Sem nenhum respaldo legal, Inmetro aplica taxas e multas absurdas

Raul Haidar
Raul Haidar

Parece brincadeira, mas não é! O comerciante que causar prejuízo de R$ 0,007 ao consumidor pode ser multado pelo Instituto Nacional de Metrologia, Qualidade e Tecnologia (Inmetro). A multa poderá variar de R$ 100 até R$ 1,5 milhão de reais. Ou seja: a multa mínima é de mais de 10 mil vezes o valor do suposto prejuízo! Tal notícia está na revista IstoÉ Dinheiro, edição desta semana.
O fato é o seguinte: agentes do órgão público exigem que supermercados ao cobrar pela venda de melões descontem o peso da embalagem, aquela rendinha de plástico que envolve a fruta. Como a embalagem pesa duas gramas e o quilo do melão custa R$ 3,56 no supermercado, o prejuízo causado ao consumidor é mesmo a insignificante quantia citada. Se a conta não está certa é porque foi feita por advogado.
Pois bem. Taxas são tributos definidos nos artigos 77/80 do Código Tributário Nacional e devem observar as normas do artigo 37 da Constituição Federal. Exatamente por isso, as taxas e as obrigações que delas decorram não podem ser ilegais, imorais ou ineficazes. Se assim forem, violam-se os princípios constitucionais e impedem que saibamos o que seja Justiça Tributária.
A Lei 5.966/1973 instituiu o “Sistema Nacional de Metrologia, Normalização e Qualidade Industrial, com a finalidade de formular e executar a política nacional de metrologia, normalização industrial e certificação de qualidade de produtos industriais”.
Por outro lado, a Lei 12.545/2011 prevê no artigo 4º que o Inmetro (“autarquia federal a quem compete colocar em prática as diretrizes da lei”) poderá delegar a execução de atividades de sua competência. Tal delegação é confusa, incoerente e imprecisa, dando margem a interpretações subjetivas e viabilizando a prática de atos ilícitos (leia-se corrupção) se por acaso algum dos seus agentes ou dos que o sejam por delegação não observar as normas éticas a que se sujeita o serviço público.
O mesmo artigo diz que as atividades materiais do órgão, inclusive as de caráter técnico, poderão ser realizadas por terceiros mediante delegação, contratação, convênio, parceria ou instrumento congênere etc. Mas tudo isso submete-se a controle, supervisão e/ou registro administrativo pelo Inmetro. Ora, se tudo o que os tais delegados fizerem precisa ser controlado, supervisionado e registrado, parece-nos que estas últimas atividades poderiam ou deveriam ser executadas diretamente, sem que novos gastos fossem realizados com as demais.

Registros de um conjunto de dados:

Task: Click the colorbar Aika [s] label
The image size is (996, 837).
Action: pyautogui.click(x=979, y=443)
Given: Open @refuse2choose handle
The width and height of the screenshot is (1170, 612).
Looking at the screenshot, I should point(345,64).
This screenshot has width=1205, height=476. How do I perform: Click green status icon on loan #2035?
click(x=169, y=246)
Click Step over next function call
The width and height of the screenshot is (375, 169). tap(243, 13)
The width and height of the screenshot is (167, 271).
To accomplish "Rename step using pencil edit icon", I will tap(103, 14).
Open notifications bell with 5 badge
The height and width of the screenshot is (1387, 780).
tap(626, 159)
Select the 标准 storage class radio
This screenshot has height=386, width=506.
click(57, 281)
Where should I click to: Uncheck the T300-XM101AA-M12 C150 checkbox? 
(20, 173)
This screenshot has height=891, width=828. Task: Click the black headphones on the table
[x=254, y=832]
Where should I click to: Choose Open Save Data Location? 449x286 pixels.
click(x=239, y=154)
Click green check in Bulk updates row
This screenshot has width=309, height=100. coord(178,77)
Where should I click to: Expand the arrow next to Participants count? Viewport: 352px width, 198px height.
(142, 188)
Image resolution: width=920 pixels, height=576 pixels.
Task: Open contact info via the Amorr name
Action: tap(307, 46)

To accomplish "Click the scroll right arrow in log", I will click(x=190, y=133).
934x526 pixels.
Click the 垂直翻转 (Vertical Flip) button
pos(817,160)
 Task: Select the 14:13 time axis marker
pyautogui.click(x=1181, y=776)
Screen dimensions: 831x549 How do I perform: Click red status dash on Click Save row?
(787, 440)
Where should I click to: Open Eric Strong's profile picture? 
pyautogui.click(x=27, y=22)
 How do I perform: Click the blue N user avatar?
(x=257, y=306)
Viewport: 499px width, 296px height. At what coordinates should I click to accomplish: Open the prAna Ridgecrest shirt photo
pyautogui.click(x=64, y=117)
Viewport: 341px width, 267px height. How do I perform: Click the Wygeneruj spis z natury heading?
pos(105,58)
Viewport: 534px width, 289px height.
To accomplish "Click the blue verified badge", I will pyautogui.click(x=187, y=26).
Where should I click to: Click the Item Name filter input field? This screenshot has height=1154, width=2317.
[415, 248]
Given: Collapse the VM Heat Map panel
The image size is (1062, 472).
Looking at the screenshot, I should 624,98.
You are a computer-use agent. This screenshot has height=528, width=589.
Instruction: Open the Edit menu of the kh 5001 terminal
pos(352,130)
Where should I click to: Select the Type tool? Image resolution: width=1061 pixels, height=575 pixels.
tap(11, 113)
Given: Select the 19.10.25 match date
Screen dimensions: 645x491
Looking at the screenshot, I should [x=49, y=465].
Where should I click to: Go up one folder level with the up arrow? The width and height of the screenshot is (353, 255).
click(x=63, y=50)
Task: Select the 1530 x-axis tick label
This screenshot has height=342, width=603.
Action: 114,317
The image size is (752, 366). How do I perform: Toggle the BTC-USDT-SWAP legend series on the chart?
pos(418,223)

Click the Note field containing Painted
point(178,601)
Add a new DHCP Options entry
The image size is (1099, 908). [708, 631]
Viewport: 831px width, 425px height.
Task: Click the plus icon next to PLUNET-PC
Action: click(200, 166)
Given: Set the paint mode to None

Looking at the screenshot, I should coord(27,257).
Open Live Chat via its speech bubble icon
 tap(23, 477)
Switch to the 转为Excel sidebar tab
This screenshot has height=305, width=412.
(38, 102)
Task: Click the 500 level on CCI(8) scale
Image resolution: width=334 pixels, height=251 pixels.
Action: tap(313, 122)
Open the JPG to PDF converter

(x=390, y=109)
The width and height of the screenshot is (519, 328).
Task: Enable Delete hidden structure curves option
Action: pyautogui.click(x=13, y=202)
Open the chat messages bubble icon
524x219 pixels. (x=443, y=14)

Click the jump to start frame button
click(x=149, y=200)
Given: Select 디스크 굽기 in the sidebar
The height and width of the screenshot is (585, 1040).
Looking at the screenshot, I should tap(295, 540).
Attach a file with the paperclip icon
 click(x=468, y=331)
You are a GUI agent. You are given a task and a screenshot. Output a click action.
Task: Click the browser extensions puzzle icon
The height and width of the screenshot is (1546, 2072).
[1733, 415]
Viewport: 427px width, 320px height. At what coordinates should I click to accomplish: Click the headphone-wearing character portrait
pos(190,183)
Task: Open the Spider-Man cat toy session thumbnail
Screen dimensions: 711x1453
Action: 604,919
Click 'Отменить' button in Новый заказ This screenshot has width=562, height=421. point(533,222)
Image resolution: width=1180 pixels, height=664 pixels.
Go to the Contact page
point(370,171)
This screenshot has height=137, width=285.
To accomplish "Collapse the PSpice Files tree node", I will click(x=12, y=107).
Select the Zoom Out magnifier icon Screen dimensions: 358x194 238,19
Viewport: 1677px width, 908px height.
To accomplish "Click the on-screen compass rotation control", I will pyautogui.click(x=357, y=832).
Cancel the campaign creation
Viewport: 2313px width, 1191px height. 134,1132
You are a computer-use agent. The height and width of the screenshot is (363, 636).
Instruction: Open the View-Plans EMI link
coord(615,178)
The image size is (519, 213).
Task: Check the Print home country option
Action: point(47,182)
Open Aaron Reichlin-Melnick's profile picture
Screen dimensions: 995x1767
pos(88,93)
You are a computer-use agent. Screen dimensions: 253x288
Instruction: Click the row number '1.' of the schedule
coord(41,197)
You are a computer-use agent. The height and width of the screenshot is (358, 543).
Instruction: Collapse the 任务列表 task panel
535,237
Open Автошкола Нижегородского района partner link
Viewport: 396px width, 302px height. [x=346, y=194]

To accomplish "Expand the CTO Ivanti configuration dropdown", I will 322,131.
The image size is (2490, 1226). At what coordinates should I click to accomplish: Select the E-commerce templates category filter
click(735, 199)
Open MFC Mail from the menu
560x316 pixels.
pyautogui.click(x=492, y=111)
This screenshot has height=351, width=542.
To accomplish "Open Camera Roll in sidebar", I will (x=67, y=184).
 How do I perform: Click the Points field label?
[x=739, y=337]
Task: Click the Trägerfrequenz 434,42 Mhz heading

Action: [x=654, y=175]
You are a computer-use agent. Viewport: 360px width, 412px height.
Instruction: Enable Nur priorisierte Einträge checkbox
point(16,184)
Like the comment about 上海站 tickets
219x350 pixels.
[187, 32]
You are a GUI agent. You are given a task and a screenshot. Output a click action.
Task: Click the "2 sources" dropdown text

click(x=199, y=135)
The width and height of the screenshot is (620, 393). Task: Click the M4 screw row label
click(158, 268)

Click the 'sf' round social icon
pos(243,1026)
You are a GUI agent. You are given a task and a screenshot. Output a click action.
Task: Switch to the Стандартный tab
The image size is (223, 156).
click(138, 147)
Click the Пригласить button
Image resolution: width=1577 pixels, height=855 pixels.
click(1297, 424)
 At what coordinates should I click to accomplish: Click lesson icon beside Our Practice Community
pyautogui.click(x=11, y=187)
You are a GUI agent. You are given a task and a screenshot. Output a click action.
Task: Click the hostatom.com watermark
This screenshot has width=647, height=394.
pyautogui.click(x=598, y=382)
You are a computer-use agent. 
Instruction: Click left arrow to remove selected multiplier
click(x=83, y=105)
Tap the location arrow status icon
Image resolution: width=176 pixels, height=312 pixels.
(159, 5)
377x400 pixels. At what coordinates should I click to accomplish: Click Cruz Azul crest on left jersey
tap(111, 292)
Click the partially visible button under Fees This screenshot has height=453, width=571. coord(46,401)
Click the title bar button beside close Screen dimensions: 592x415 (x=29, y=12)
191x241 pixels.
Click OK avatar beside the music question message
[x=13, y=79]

LISTA DE TAREFAS —
1/ Por favor, organize como uma lista JSON de strings, uma por linha e sem linhas em branco, apenas as linhas dos registros que vão da linha com "377x400 pixels. At" até a linha com "Click the partially", incluindo ambas.
2/ Retome o texto sobre as taxas e multas do Inmetro e dê continuidade a ele a partir de onde termina.

RESPOSTAS DAS TAREFAS —
1/
[
  "377x400 pixels. At what coordinates should I click to accomplish: Click Cruz Azul crest on left jersey",
  "tap(111, 292)",
  "Click the partially visible button under Fees This screenshot has height=453, width=571. coord(46,401)"
]

2/
Veja-se, ainda, que o exercício de poder de polícia administrativa somente pode ser delegado a órgãos ou entidades de direito público, como a própria ele explicita.
O artigo 5º da Lei 12.545/2011 especifica quem está sujeito às normas que regulam o tal sistema. Diz que: “as pessoas naturais ou jurídicas, públicas ou privadas, nacionais ou estrangeiras, que atuem no mercado para prestar serviços ou para fabricar, importar, instalar, utilizar, reparar, processar, fiscalizar, montar, distribuir, armazenar, transportar, acondicionar ou comercializar bens são obrigadas ao cumprimento dos deveres instituídos por esta Lei e pelos atos normativos expedidos pelo Conmetro e pelo Inmetro, inclusive regulamentos técnicos e administrativos”.

Ao dizer que todas as pessoas citadas devem obedecer atos normativos e administrativos, a malsinada norma ignora que ninguém é obrigado a fazer ou deixar de fazer alguma coisa senão em virtude de lei.
A Lei 12.545 resulta da Medida Provisória 1.929/1999 que também instituiu a Taxa de Serviços Metrológicos. A Constituição no artigo 62 admite Medidas Provisórias com força de lei quando houver relevância e urgência. Não é preciso estudar muito para saber que a medida provisória mencionada não preenche a última dessas condições. A questão deveria ter sido discutida no Congresso. Não é assim que se cria tributo.
Esse tributo tem como fato gerador “o exercício do poder de polícia administrativa na área da avaliação da conformidade compulsória, nos termos dos regulamentos emitidos pelo Conmetro e pelo Inmetro”. A base de cálculo da taxa é “a apropriação dos custos diretos e indiretos inerentes ao exercício do poder de polícia administrativa da atividade” e para que seja determinada existe uma tabela anexa à lei.
Os contribuintes são “as pessoas naturais ou jurídicas, públicas ou privadas, nacionais ou estrangeiras, que estejam no exercício das atividades previstas no art. 5º”, acima transcrito. Taxas não podem ser confundidas com impostos. Se é calculada conforme os “custos diretos e indiretos inerentes ao exercício do poder de polícia administrativa da atividade”, por certo engloba despesas que vão além do que é razoável para o exercício daquele poder. Assim, a taxa pode onerar de forma ilegal os contribuintes.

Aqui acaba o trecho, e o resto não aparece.